Tripods are great for production portraits. “Welcome. Please stand on the ‘X’ and smile.” You can do a portrait every minute or two and get through a whole school or company before lunch. For individual portraits it is often easier and more practical to hand hold. You can move more freely. In a studio, you don’t need to use a tripod. The flash from a strobe is about 1/1000th so it will stop most motion, camera stability is not an issue.
Since you asked, I have several aluminum tripods. Most were $50. One even has a panning head! Good aluminum tripods have all metal parts. If you are looking at an aluminum tripod and you see plastic, don’t purchase it! Plastic does not like UV light so it will deteriorate when used outside and it tends to sag under weight.
My one, more expensive aluminum is a spindly little Velbon Sherpa, which is extremely light but very effective. I use it when travelling, sometimes.
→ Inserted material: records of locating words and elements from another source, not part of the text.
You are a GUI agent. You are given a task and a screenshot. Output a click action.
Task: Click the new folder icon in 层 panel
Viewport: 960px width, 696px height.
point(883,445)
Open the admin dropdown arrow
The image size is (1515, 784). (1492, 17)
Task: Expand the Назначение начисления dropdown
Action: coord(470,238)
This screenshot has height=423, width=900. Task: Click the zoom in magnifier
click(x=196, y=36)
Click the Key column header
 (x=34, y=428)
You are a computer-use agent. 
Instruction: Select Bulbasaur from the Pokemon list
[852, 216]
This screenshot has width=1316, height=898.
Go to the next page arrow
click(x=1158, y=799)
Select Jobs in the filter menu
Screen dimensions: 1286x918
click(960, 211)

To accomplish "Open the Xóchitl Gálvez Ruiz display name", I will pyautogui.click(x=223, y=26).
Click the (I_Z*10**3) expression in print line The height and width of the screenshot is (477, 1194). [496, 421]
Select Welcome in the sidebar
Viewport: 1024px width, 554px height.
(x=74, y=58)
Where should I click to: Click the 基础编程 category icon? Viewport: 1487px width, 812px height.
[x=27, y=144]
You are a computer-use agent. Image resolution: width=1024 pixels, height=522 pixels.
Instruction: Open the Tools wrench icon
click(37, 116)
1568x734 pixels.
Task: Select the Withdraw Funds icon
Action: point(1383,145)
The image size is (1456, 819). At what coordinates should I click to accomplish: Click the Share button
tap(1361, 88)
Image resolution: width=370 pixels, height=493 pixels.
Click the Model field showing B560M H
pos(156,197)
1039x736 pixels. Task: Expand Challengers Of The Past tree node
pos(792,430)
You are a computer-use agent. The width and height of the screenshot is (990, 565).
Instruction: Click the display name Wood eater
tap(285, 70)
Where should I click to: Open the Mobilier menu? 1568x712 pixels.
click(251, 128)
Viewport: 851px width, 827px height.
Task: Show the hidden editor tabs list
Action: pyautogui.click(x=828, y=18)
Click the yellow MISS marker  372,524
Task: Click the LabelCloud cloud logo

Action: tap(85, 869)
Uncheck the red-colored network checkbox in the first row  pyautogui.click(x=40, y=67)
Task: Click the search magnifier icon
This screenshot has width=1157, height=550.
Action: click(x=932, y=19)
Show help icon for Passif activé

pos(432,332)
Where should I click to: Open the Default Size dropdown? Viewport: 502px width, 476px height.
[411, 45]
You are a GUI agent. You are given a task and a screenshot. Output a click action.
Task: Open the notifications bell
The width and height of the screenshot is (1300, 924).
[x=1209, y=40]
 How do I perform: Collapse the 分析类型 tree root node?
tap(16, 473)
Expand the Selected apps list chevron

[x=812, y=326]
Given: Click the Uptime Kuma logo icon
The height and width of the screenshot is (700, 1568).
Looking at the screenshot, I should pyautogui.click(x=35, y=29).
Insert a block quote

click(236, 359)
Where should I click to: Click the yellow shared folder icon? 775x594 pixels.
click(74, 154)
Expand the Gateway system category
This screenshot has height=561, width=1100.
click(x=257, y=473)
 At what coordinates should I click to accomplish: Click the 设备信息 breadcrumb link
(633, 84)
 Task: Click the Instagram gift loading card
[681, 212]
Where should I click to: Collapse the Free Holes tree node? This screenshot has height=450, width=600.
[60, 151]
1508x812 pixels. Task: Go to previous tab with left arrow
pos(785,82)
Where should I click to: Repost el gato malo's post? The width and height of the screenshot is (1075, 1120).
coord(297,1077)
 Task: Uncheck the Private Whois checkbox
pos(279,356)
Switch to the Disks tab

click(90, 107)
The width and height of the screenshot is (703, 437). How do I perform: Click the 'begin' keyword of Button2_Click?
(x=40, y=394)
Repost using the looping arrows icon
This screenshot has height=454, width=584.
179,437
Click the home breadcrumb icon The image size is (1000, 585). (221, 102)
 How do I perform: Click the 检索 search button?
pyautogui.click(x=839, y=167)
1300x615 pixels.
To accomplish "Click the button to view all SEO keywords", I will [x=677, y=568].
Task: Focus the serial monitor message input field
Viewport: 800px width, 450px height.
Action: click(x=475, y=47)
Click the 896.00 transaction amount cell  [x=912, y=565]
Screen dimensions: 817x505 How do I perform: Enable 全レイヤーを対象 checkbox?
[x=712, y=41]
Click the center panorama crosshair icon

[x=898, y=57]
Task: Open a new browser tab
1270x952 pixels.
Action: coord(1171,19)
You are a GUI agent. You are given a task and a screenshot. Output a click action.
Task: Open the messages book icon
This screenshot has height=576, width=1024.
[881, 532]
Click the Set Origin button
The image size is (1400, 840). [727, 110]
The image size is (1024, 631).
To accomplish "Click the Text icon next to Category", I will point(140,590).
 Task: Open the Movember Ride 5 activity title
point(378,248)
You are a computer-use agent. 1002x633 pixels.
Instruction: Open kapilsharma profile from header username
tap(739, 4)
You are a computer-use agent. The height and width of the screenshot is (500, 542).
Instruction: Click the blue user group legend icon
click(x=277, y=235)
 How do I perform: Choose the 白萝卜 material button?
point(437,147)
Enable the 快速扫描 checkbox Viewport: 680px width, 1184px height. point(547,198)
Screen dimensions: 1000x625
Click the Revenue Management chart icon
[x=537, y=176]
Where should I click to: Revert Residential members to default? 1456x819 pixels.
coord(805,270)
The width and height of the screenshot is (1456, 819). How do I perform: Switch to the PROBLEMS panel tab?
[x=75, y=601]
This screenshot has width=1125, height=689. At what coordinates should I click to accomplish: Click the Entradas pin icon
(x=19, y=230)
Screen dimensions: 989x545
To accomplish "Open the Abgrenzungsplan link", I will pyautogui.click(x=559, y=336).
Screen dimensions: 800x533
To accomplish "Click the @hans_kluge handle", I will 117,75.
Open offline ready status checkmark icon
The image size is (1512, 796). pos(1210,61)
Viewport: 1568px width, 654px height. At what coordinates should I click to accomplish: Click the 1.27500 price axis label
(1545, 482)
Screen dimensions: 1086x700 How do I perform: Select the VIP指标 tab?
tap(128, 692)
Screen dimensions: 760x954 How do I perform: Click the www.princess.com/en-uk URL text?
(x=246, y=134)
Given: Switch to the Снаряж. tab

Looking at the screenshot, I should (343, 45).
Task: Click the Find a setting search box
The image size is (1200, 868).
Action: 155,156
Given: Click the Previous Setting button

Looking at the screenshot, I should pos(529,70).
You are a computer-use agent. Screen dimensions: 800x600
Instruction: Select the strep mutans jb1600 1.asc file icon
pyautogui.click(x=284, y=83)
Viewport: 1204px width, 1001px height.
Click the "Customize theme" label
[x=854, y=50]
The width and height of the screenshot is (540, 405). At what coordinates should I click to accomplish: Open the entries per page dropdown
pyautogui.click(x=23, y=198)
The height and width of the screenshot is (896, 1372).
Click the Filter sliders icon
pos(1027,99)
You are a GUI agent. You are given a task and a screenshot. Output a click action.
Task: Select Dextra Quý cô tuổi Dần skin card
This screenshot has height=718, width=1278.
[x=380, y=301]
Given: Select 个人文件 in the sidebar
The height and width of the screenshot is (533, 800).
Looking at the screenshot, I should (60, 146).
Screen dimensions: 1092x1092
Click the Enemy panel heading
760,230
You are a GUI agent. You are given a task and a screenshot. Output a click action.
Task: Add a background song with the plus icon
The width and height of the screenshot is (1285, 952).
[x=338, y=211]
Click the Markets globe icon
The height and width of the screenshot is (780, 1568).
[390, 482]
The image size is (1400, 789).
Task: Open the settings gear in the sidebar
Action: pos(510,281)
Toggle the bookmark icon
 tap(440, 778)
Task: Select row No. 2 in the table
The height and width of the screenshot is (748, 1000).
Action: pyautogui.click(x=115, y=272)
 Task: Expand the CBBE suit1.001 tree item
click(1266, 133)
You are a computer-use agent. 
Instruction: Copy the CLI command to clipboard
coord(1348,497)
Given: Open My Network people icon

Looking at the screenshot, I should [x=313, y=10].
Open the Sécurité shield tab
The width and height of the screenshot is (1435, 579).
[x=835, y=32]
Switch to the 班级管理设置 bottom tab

I also have a Slik carbon fibre tripod with a Manfrotto head. A threaded adapter matches the thinner Slik and thicker Manfrotto threads. It provides a good combination of light weight, height and head performance. A feature I like is that the legs can splay out so the head is just above the ground for really low shots, then it can stand with legs extended normally and I don’t have to bend to look through the viewfinder, without extending the centre column. Very versatile.
Of course, a rock, a car, a table, a railing, and many other things make good substitutes, too.